------ Dataset extract

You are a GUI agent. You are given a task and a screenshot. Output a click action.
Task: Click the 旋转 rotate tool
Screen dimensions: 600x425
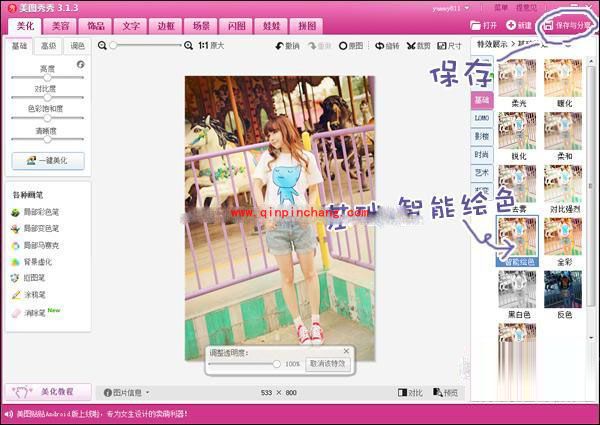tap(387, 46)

------------
------ Dataset extract

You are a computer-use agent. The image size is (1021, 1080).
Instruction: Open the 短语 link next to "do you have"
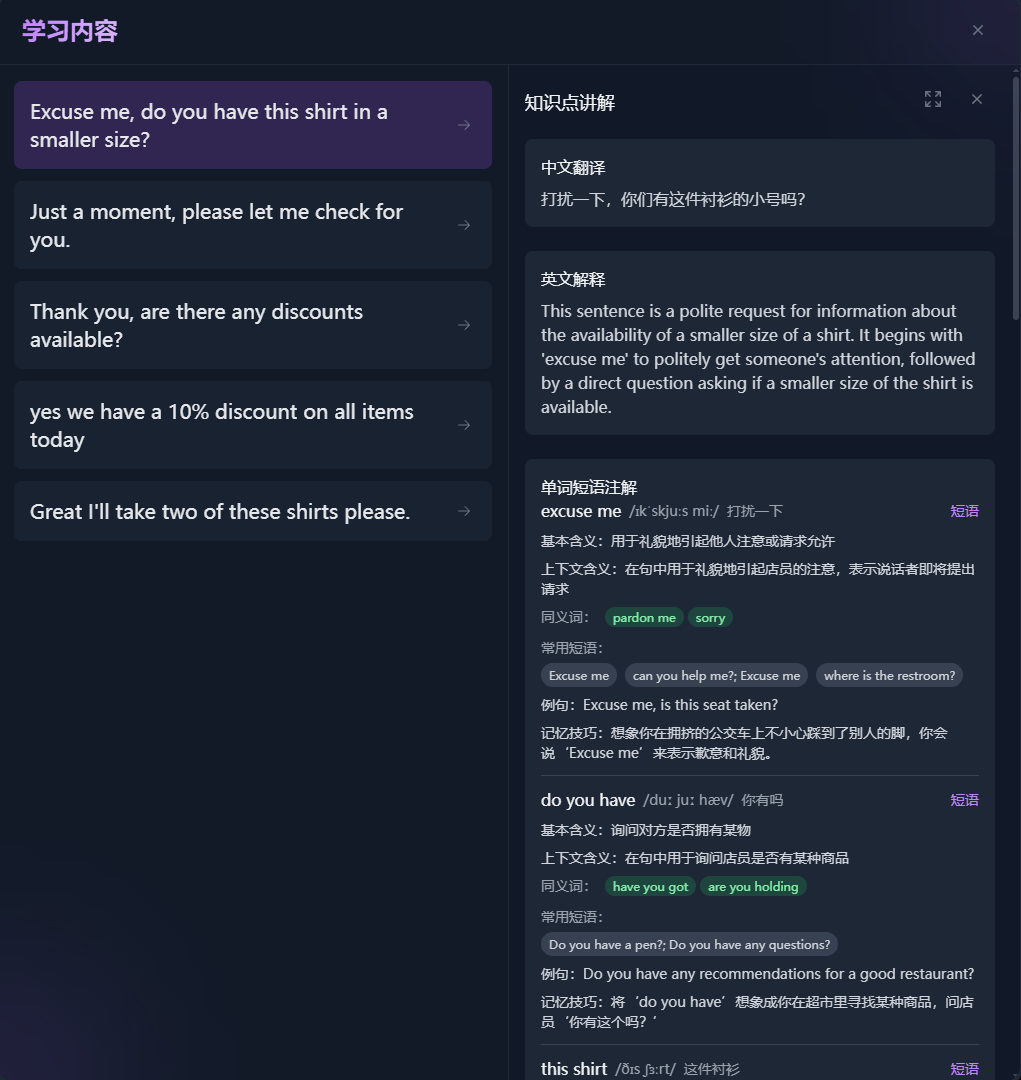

------------

### Exercise aim
Scan the entries above for the line containing "You are a computer-use", and copy it and all lines after it exactly, down to and including the line containing "Instruction: Open the".

### Your solution
You are a computer-use agent. The image size is (1021, 1080).
Instruction: Open the 短语 link next to "do you have"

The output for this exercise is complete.